● TASK STATEMENT
Leave every picture out, and print the full listing again exactly.

● TASK INPUT
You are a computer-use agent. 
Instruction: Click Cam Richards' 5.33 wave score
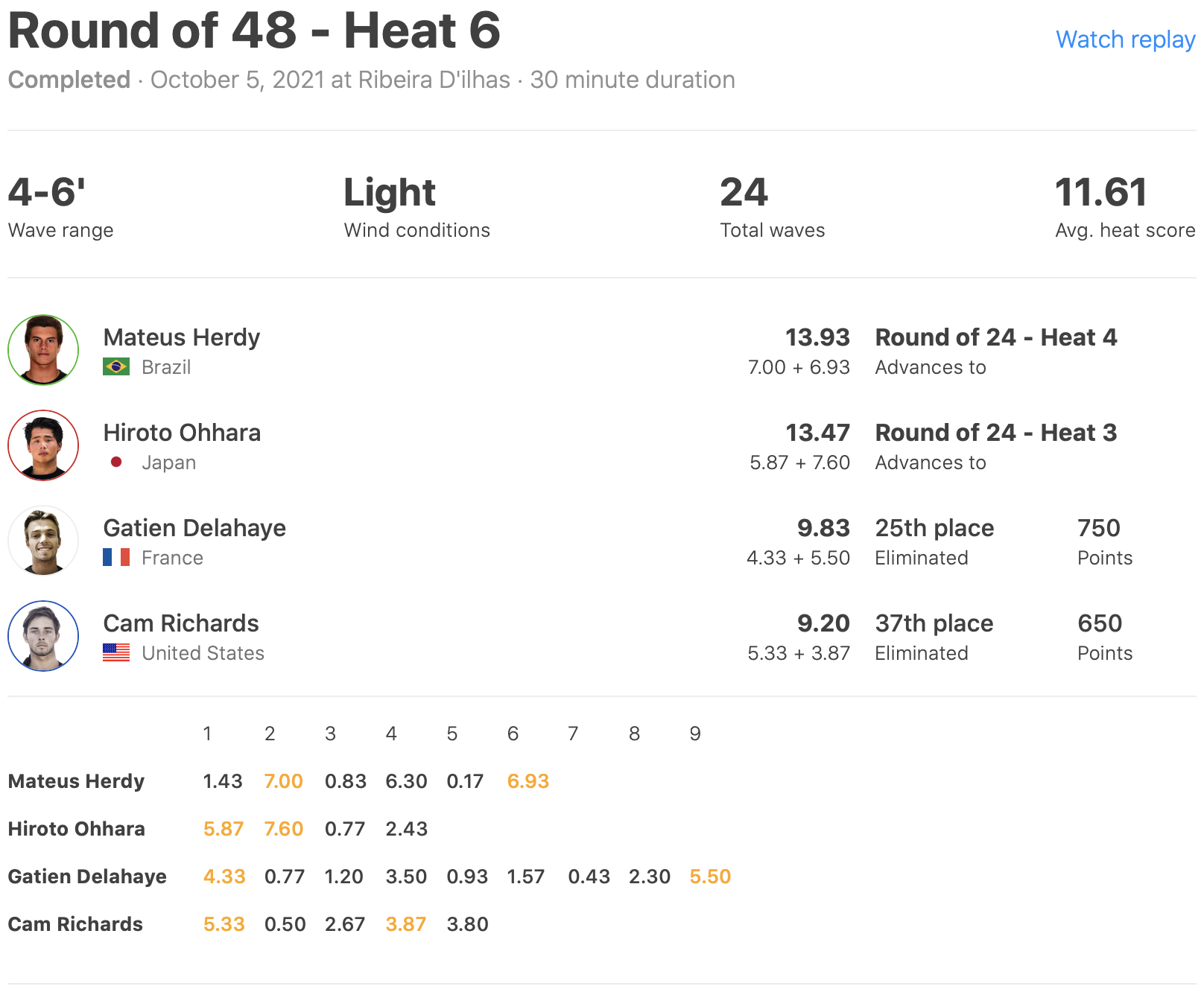tap(224, 924)
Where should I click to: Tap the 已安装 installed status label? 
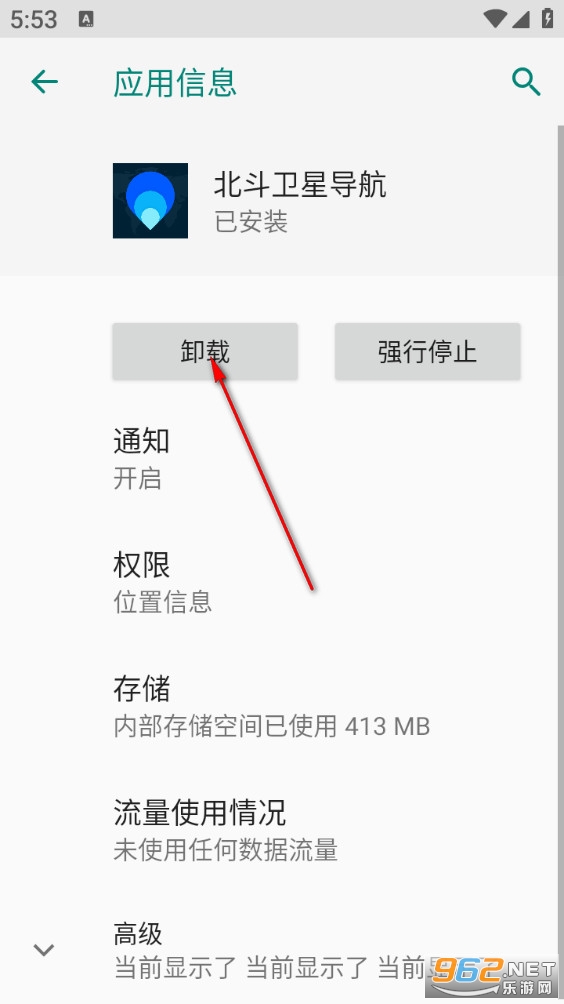tap(251, 222)
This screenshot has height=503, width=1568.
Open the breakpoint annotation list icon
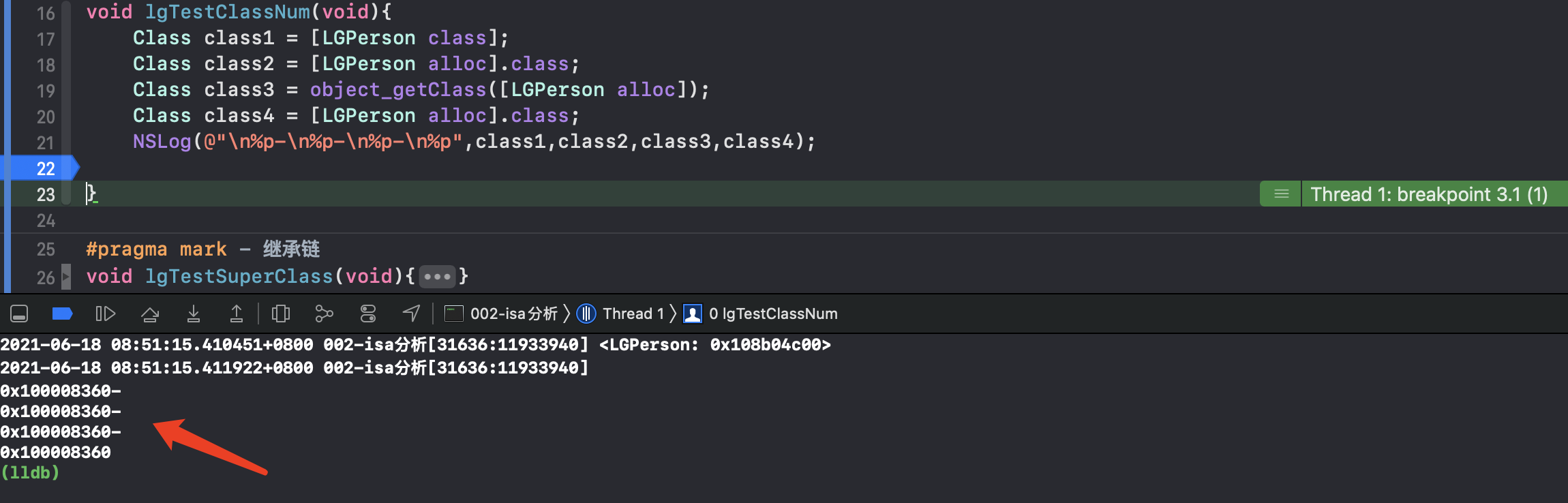pyautogui.click(x=1281, y=194)
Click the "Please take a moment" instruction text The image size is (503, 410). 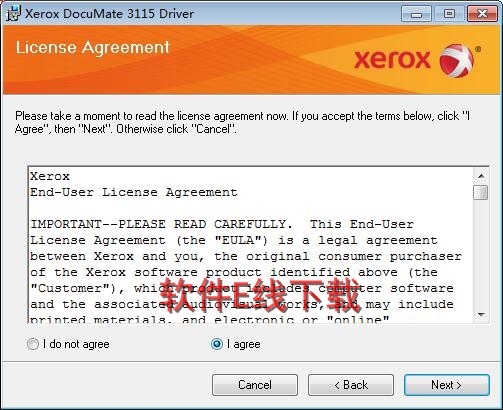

● EXERCISE SOLUTION
You are a computer-use agent. 
Instruction: Click Cam Richards' 5.33 wave score
tap(224, 924)
Where should I click to: Tap the 已安装 installed status label? 
tap(251, 222)
This screenshot has height=503, width=1568.
Open the breakpoint annotation list icon
pyautogui.click(x=1281, y=194)
Click the "Please take a moment" instruction text The image size is (503, 410). 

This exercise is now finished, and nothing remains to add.